__Text provided__
Artificial Intelligence (AI) is a reality that profoundly impacts nearly all facets of business operations. It can augment decision-making processes and fundamentally change organizations. Yet to fully harness its potential, businesses must navigate a complex data terrain, operationalize data and model pipelines, and develop predictive AI models. The true potential of AI can only be unlocked when its development, deployment, and operationalization follow a streamlined and holistic approach. A strategic, comprehensive MLOps approach is critical for these digital transformations.

MLOps is the set of practices, processes, and tools that extend the DevOps approach to the domains of data engineering and Machine Learning (ML). It combines aspects of machine learning, data engineering, and DevOps, focusing on reproducibility, automation, and continuous integration and delivery of models to facilitate collaboration between data scientists, data engineers, and IT operations teams. As part of our MLOps journey, we’ve previously provided extensive insights on many important topics such as data engineering , roles and responsibilities, ML pipelines, monitoring and observability, and many others. For the complete picture, we introduced our end-to-end digital highway approach for reliable and continuous Machine Learning delivery and operations.

Our emphasis at Machine Learning Architects (MLAB) is always on understanding the underlying concepts before delving into the sea of specific tools and technologies. Nevertheless, of course, practical implementations rely on specific tools or solutions. For example, a company might have decided to migrate to an end-to-end MLOps platform. However, with the MLOps landscape rapidly expanding and evolving, making sense of the various offerings can be incredibly difficult without the right expertise. How do different end-to-end MLOps platforms compare? Which parts of the digital highway do they actually cover?

In this blog post, we aim to simplify this process by outlining our approach to tooling evaluations and offering insights into how we can help you select the right tools and technologies matching your business requirements.

Figure 1 - Overview of our tooling evaluation approach.

The Evaluation Process

Evaluating Data and Machine Learning tooling can initially seem overwhelming, given the broad spectrum of options available. We've distilled it into three fundamental steps with concrete milestones designed to simplify and streamline the decision-making process.

__Required work__
- 1) According to the MLOps text, which three areas does MLOps combine?
- 2) Retype the passage of the MLOps text from "In this blog" to "tooling evaluation approach.", reproducing it word for word.
The records that follow were taken from a separate source and are unrelated to the text.

__Excerpted records__

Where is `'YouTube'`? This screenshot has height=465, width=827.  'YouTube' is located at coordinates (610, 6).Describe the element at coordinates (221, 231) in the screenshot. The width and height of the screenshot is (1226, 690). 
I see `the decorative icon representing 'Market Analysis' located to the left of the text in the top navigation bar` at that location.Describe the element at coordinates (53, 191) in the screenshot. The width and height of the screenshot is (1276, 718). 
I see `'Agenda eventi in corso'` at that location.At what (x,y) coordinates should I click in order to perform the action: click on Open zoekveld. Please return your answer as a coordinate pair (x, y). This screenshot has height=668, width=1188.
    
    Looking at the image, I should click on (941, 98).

__Solutions below__
- 1) Machine learning, data engineering, and DevOps.

- 2)
In this blog post, we aim to simplify this process by outlining our approach to tooling evaluations and offering insights into how we can help you select the right tools and technologies matching your business requirements.

Figure 1 - Overview of our tooling evaluation approach.